Se em “Castanha” (2014) o diretor Davi Pretto focava o seu
olhar sobre um sombrio cenário urbano de Porto Alegre, em “Rifle” (2016) volta
sua câmera para um ambiente rural contemporâneo. Não se trata, entretanto, de uma
revisão óbvia de um desgastado cinema “regional” típico de uma ala das
produções gaúchas contemporâneas. Na produção em questão, alguns preceitos
típicos do gênero faroeste recebem uma releitura radical e peculiar e se entrelaçam
com os elementos de forte teor social do subtexto do roteiro. Em uma descrição
mais simbólica, é como se a estrutura narrativa clássica estabelecida em “Os
brutos também amam” (1953) fosse perpassada pelo viés melancólico e naturalista
do conceito do “gaúcho à pé” firmado na obra literária concebida por Cyro
Martins. Assim, o que está em pauta não é uma visão idealizada e idílica
daquele interiorano puro e corajoso, discutível mito tão valorizado em
comemorações “farroupilhas” e afins, mas sim o sujeito humilde inserido num
contexto sócio-econômico de exploração e abandono.

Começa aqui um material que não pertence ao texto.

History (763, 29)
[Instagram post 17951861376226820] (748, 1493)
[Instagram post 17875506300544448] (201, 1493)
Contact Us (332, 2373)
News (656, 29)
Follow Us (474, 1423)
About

Ainda que tomado por esse
caráter de crítica social, a perspectiva do roteiro foge de maniqueísmos e
outras simplificações – a revolta e fúria do protagonista Dione diante do
assédio inclemente de um grande latifundiário é difusa e desordenada, fruto de
uma alienação incontornável, fazendo com que seus atos de brutalidade soem
patéticos e pouco eficazes. Dentro desse complexo panorama existencial, as
escolhas estéticas e narrativas de Davi Pretto são desconcertantes, em que um
classicismo imagético que evoca o cinema de grandes paisagens de John Ford se
une com naturalidade a uma encenação vigorosa e precisa herdada do neo-realismo
italiano. Nesse último aspecto, é extraordinário o trabalho de direção dos
atores amadores, em que a força das composições dramáticas do elenco está
justamente na veracidade de suas caracterizações (a forma truncada como falam
configura um quase dialeto em que a riqueza do sentido está dentro do contexto
daquilo que falam e não nos conceitos previsíveis de dicção e clareza). No
mais, Preto pontua “Rifle” com detalhes narrativos expressivos como a sóbria e
expressiva trilha sonora baseada em drones sonoros e na bela homenagem que faz
ao clássico “Targets – Na mira da morte” (1968) na sequência em que Dione sai
atirando a esmo em veículos que transitam solitários em estradas pampeanas.